Pierre tomó la mano que Natasha le tendió y, siguiendo junto al coche, que no podía detenerse, la besó a destiempo.
—¿Qué le pasa, conde?— preguntó la condesa Rostova, con asombro y conmiseración.
—¿Qué? ¿Por qué? No me lo pregunte— dijo Pierre y se volvió a Natasha, cuya mirada radiante y alegre (se daba instintivamente cuenta de ello sin mirarla) lo envolvía cada vez más con su encanto.
—¿Se queda usted en Moscú?
Pierre calló un momento.
—¿En Moscú?— preguntó. —Sí, en Moscú. Adiós.
—¡Oh! Querría ser hombre. Me quedaría sin falta con usted. ¡Cómo me gustaría!— exclamó Natasha. —Mamá, permita que me quede.
Pierre miró distraídamente a Natasha y fue a decir algo. Pero la condesa se le adelantó.
—Hemos sabido que estuvo usted en la batalla.
—Sí— respondió Pierre. —Mañana habrá otra...
Mas Natasha lo interrumpió:
—Diga, ¿qué le pasa? Parece usted otro.
—No me lo pregunte, no me lo pregunte. Ni yo mismo lo sé. Mañana... Pero no. Adiós, adiós... ¡Son tiempos terribles!
Se separó de la carroza y volvió a la acera.
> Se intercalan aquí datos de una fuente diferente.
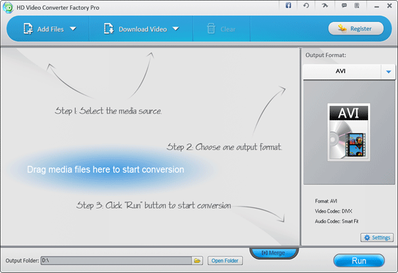The image size is (398, 273).
Task: Browse for output folder via folder icon
Action: 197,260
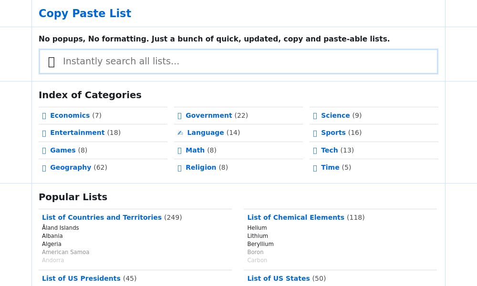The image size is (477, 286).
Task: Click the Entertainment category icon
Action: click(44, 133)
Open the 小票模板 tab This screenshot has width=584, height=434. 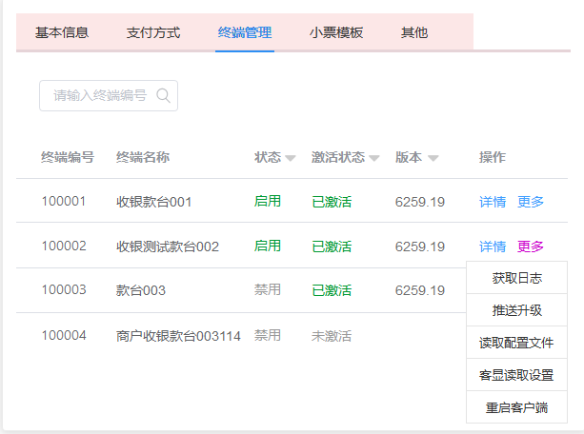click(336, 32)
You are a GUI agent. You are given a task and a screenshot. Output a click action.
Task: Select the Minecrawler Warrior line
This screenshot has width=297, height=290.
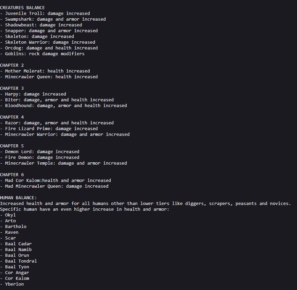(65, 134)
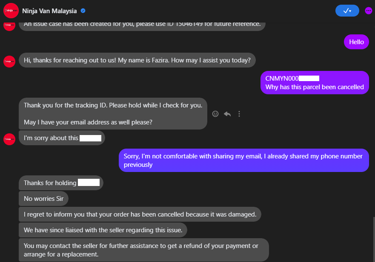Viewport: 375px width, 262px height.
Task: Select the "liaised with the seller" message
Action: [x=103, y=230]
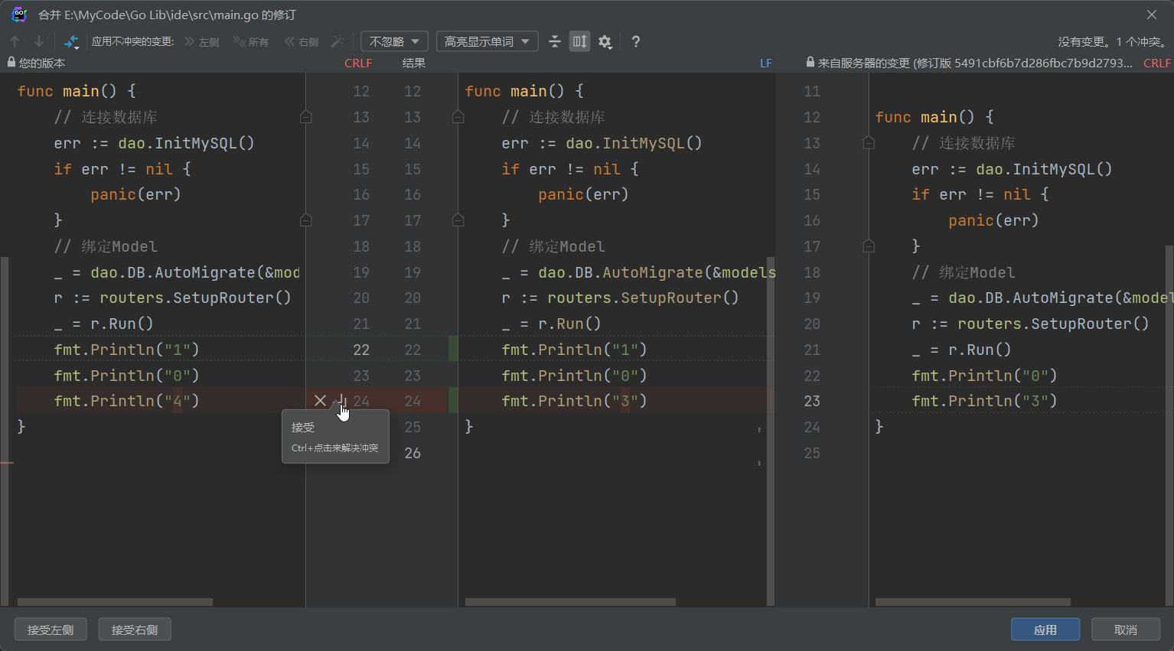Ignore the left change with X on line 24
Screen dimensions: 1174x651
[x=320, y=401]
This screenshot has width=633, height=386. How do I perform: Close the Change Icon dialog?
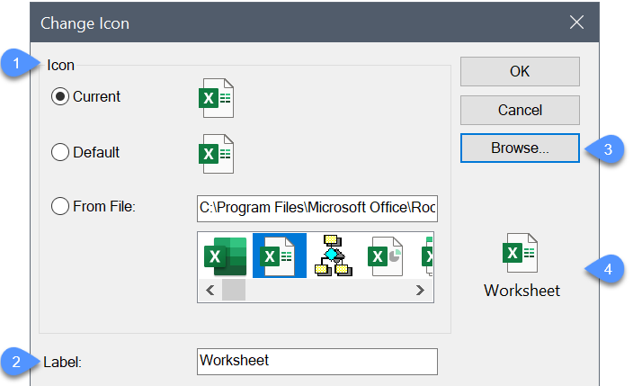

Natasha permaneció largo rato asomada a la ventanilla, mirándolo con una sonrisa alegre y cariñosa, un poco burlona.
XVIII
Desde hacía dos días, es decir, desde que desapareció de su casa, Pierre habitaba en el piso vacío del difunto Bazdéiev. Había sucedido así:
Al día siguiente de su regreso a Moscú, después de la conversación con el conde Rastopchin, Pierre, al despertarse, estuvo largo rato sin percatarse de dónde se hallaba y qué deseaban de él. Cuando entre los nombres de quienes lo esperaban en la sala nombraron al francés portador de la carta de la condesa Elena Vasílievna sintió que lo invadía aquel sentimiento de confusión y desesperanza al que era tan propenso. Le pareció que todo había concluido ahora, que todo se confundía, se venía abajo; nadie tenía razón ni nadie era culpable; el porvenir no le reservaba ya nada y el presente no tenía solución. Sonriendo forzadamente y mascullando algo entre dientes, ya se dejaba caer en el diván, ya se ponía en pie, se acercaba a la puerta y miraba por el ojo de la cerradura a la antesala, bien gesticulando, daba la vuelta y tomaba un libro. El mayordomo anunció por segunda vez que el francés, que había traído la carta de la condesa, deseaba verlo, aunque sólo fuera un instante, y que habían venido de parte de la viuda de Bazdéiev rogándole que se hiciera cargo de los libros, porque la señora Bazdéiev se había ido al campo.
—¡Ah, sí! Ahora... Espera... Bueno, no. Di que volveré en seguida— dijo Pierre al mayordomo.
Pero en cuanto el mayordomo desapareció, Pierre tomó un sombrero que había sobre la mesa y salió por la puerta excusada de su despacho. En el pasillo no había nadie. Pierre recorrió todo el largo pasillo hasta la escalera, cejijunto y frotándose la frente con ambas manos, y bajó al primer rellano. El portero estaba en el portal. Desde el descansillo en que se hallaba Pierre otra escalera conducía a la puerta de servicio. Pierre tomó la escalera de servicio y bajó al patio. Nadie lo había visto. Pero en la calle, al cruzar el portalón, los cocheros que estaban allí se descubrieron delante del amo. Sintió todas aquellas miradas fijas en él e hizo como el avestruz, que esconde la cabeza para no ser visto. Bajó la suya, y, acelerando el paso, se alejó calle adelante.